The press release describes gift selection as time-consuming and emotionally fraught. This is correct. Nothing triggers existential dread quite like trying to choose a present under $75 that says “I value you as a colleague” without accidentally implying “I Googled your personality type and hope this is correct.”
So Goody’s AI isn’t just recommending products—it’s applying taste modeling, pattern recognition, and tone-aware message drafting to ensure every gift feels personal, not generic.
Which is honestly a relief. Because nothing says “authentic connection” like a meticulously optimized message written by an algorithm trained on 20,000 corporate gifting campaigns.
Behind the Scenes: How Goody’s AI Gifting Actually Works
The process is intentionally simple:
- You tell the AI what you’re trying to do (“Help, I need a thoughtful gift for my millennial colleague who only communicates with me through emojis.”)

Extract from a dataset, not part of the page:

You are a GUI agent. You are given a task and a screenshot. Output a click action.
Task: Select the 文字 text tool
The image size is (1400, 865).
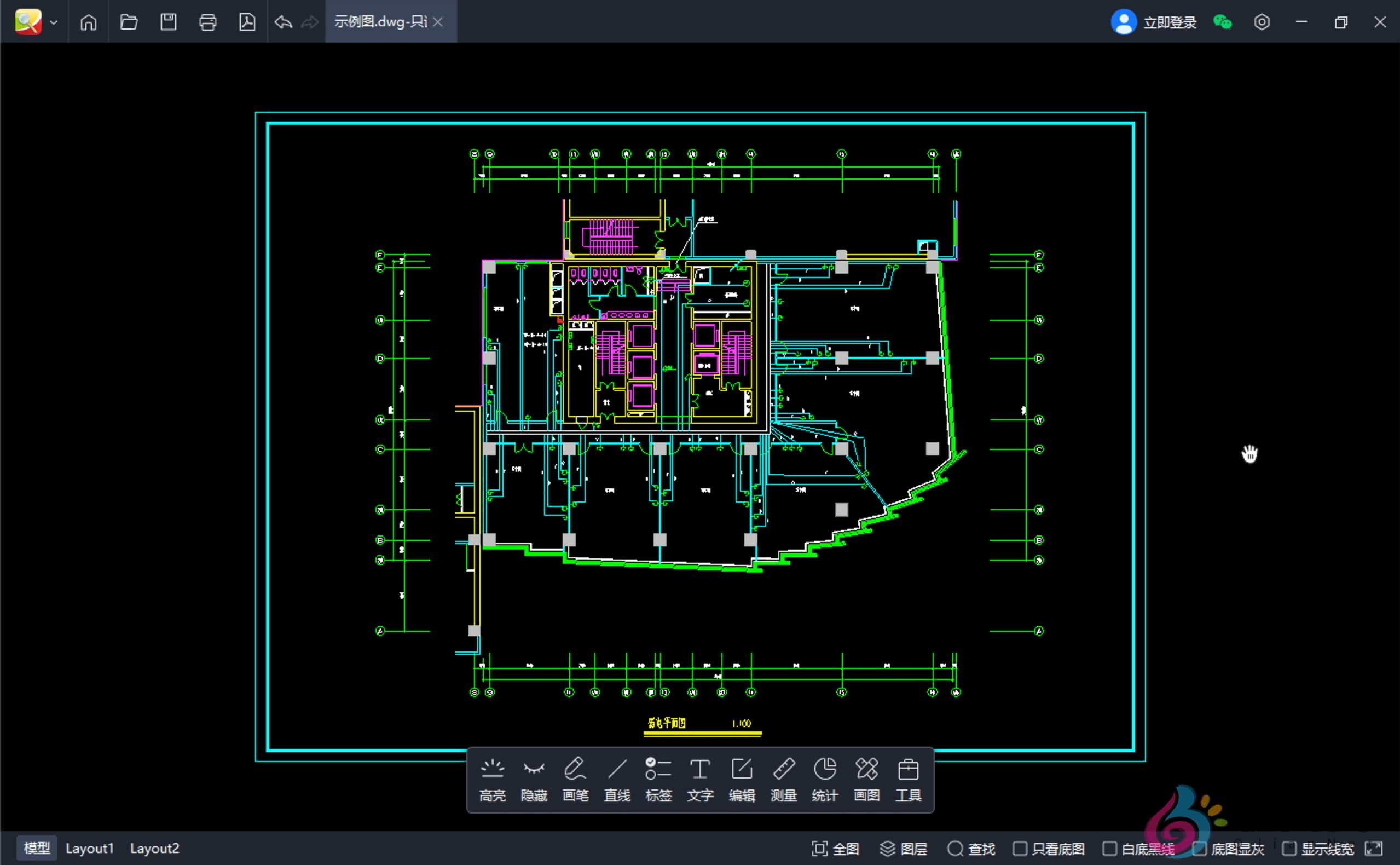(700, 778)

- The model analyzes millions of anonymized gift transactions
(Yes, every “cute tea sampler” you’ve ever sent will now help train future gifting recommendations.) - It recommends options, picks a digital card, and drafts a message
(“Hi Rebecca! Saw this and thought of you—because the AI said I should.”) - You refine Budget, vibe, tone. Because if your card message accidentally sounds like a wedding toast, that’s on you.
According to CTO Mark Bao,
“AI gifting is a totally new way to use Goody, but it’s not magic.”
Sure, Mark. But we’ve seen what happens when you tell people technology isn’t magic. Next thing you know, someone will try to use AI Gifting to mend an estranged sibling relationship or to apologize for accidentally replying-all.
Why AI Gifting Might Actually Be the Future (Unfortunately or Fortunately)
While Silicon Valley has definitely hit the “AI everything” phase—AI calendars, AI nutritionists, AI breakup coaches—this one actually makes sense.
Corporate gifting alone is a $242 billion market, which is astonishing given how many of those gifts are:
- Branded water bottles nobody asked for
- Snack boxes that contain exactly one good snack
- A succulent that will die in three weeks
Companies want personalization. Employees want gifts that don’t feel mass-produced. Executives want something thoughtful without spending more than 45 seconds thinking about it. Enter AI.
And according to early beta testers, it’s working. Hundreds of businesses have already adopted it, requesting gifts for everything from new hires to milestone celebrations to extremely cryptic scenarios like “congrats on surviving Q4.”
Bao says:
“We’re seeing moments that feel genuinely magical.”
Which begs the question: will the AI remember everyone’s preferences better than their friends do? Yes. Absolutely. Immediately.
A Future of Hyperpersonalized Presents—Because Why Not
Goody believes AI Gifting is just the beginning. Eventually, they envision 1:1 fully personalized gifts at global scale, which sounds both delightful and vaguely dystopian.
Picture a future where your coffee mug greets you by name because the AI knew you needed comfort that morning. Or where your annual “Congrats on another year!” corporate gift is so accurate it sparks a mild identity crisis.
But for now, Goody is focused on helping you send something thoughtful without sweating through your sweater in the candle aisle at Target.
Final Thoughts: AI Didn’t Kill the Spirit of Giving. It Just Made It Easier to Fake.
Goody’s AI Gifting is now available across all plans, including the free tier—meaning thoughtful gifting at scale is accessible to everyone, from enterprise HR directors to the cousin who always forgets your birthday.
Is this the moment humanity fully offloads emotional labor to machines?
Possibly.
Will people still claim their gift message “totally came from the heart”?
Absolutely yes.
But here’s the truth: if AI can reduce gifting stress, prevent awkward present misfires, and keep people from panic-buying scented candles…this might be the rare tech feature that actually improves holiday morale rather than destroying it.